** Instructions to follow **
Return each line exactly, beginning with the one that has "Click the Refresh icon" and finishing with the final line of the material. Drop any pictures.
****************************************
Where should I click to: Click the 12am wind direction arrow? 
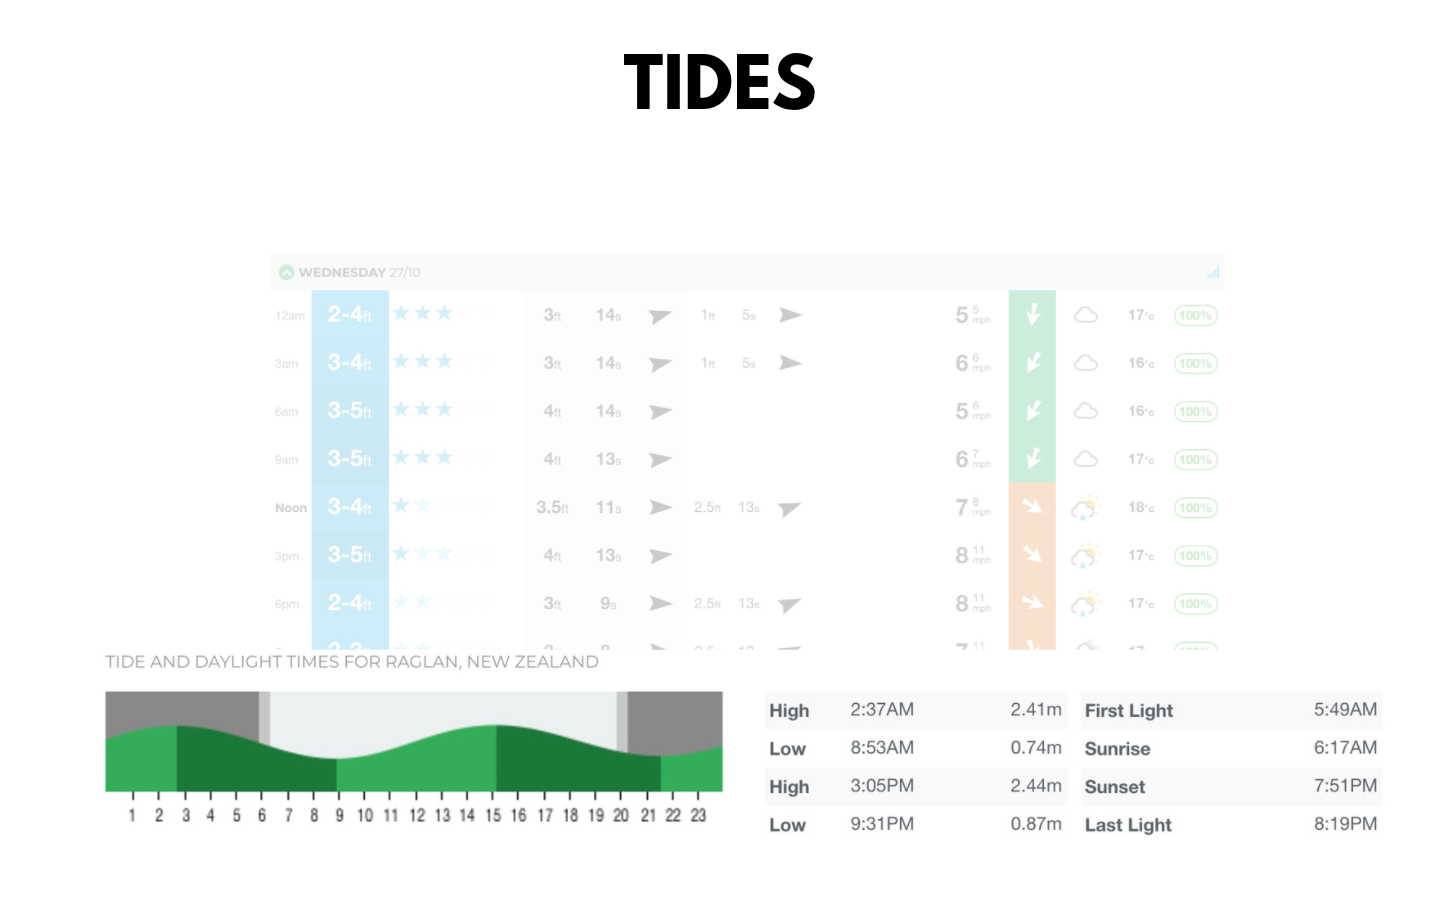[x=1032, y=315]
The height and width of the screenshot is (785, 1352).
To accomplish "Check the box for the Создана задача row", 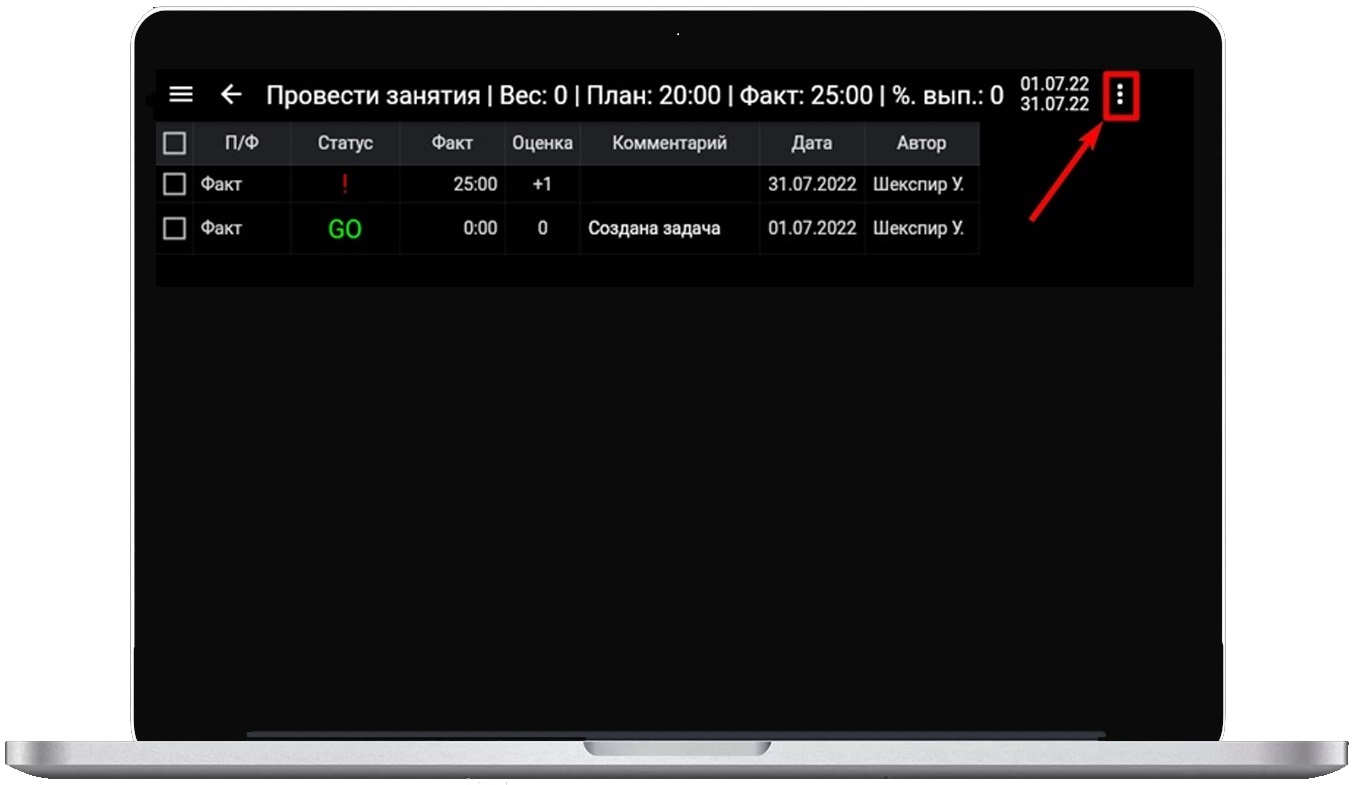I will (174, 229).
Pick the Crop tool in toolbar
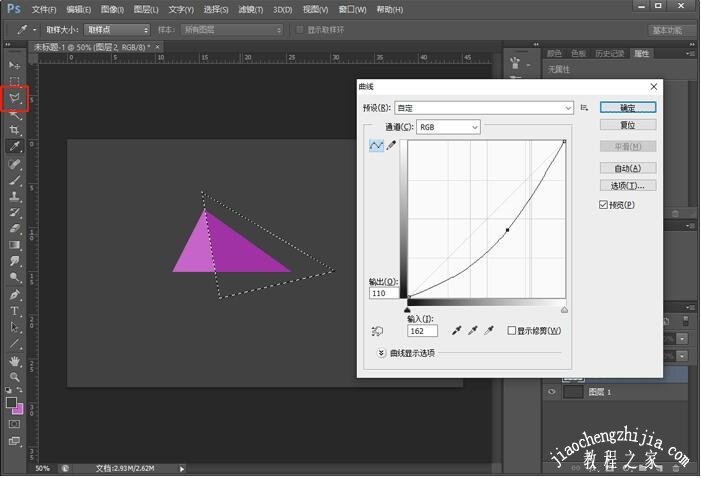 [x=14, y=130]
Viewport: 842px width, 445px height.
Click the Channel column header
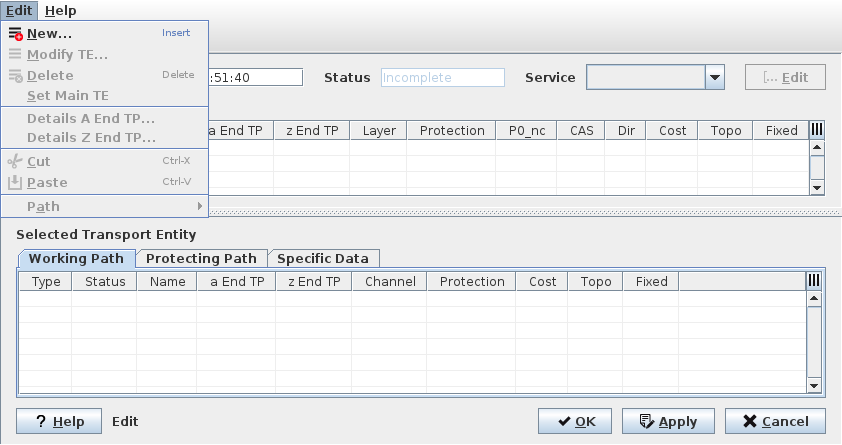pos(389,282)
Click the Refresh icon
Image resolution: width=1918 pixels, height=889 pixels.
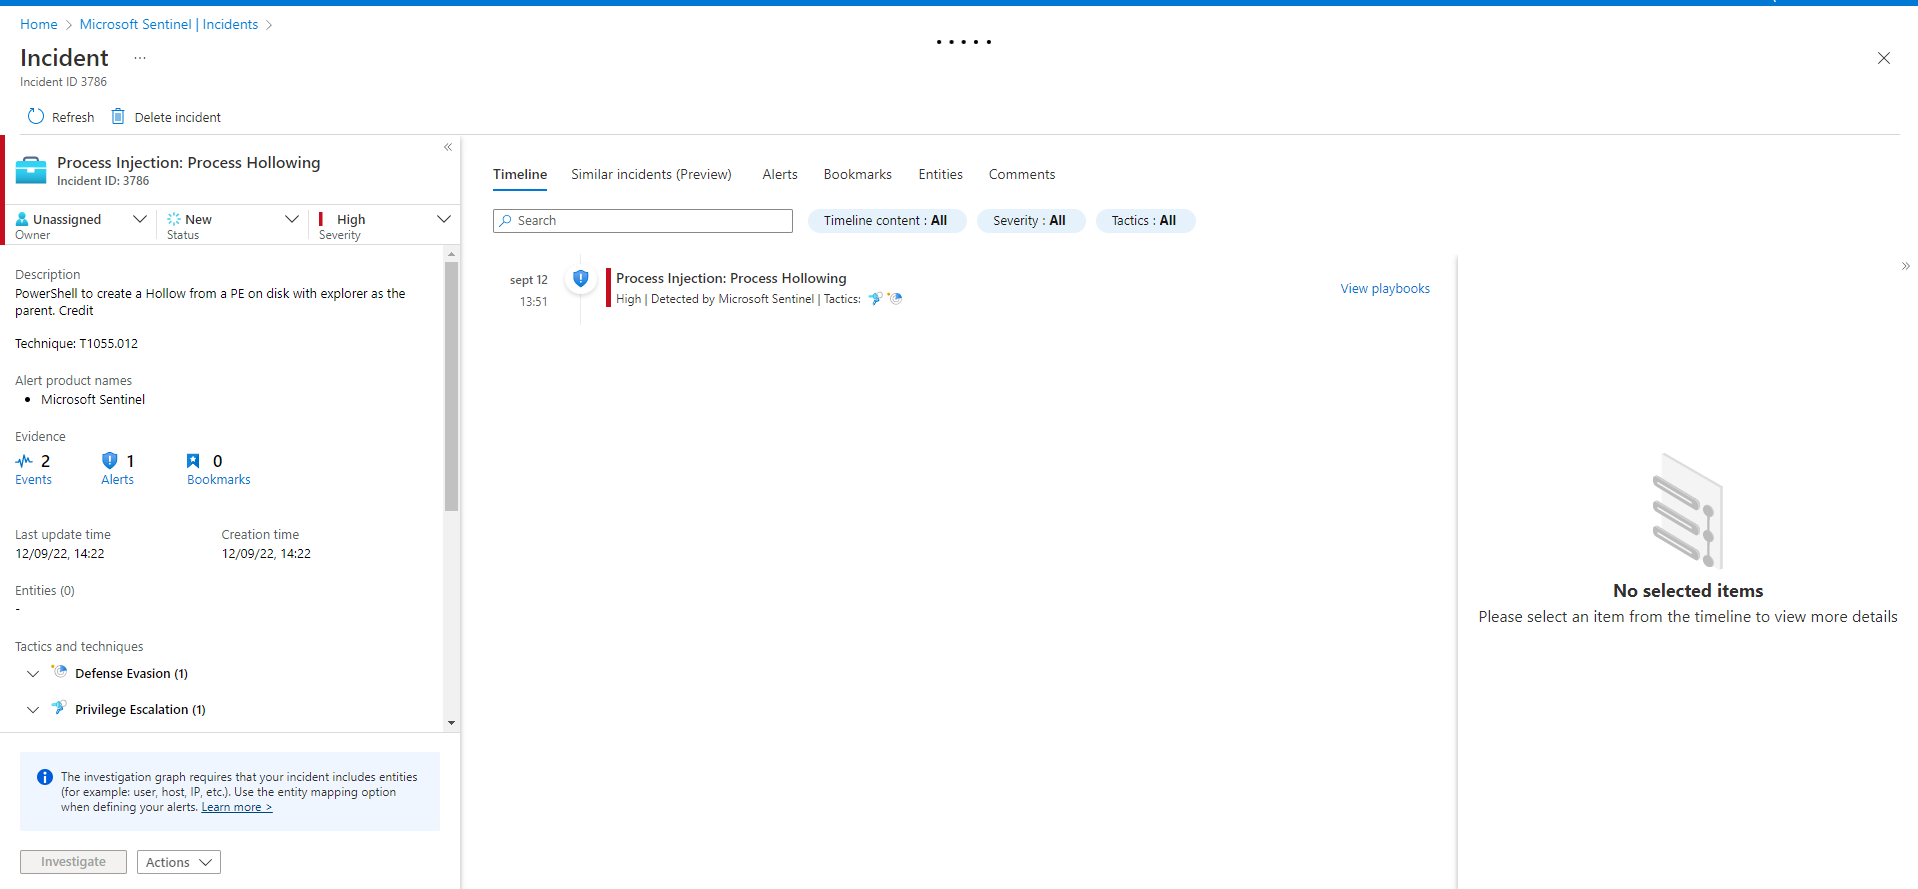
****************************************
** Response for this exercise **
Click the Refresh icon
Image resolution: width=1918 pixels, height=889 pixels.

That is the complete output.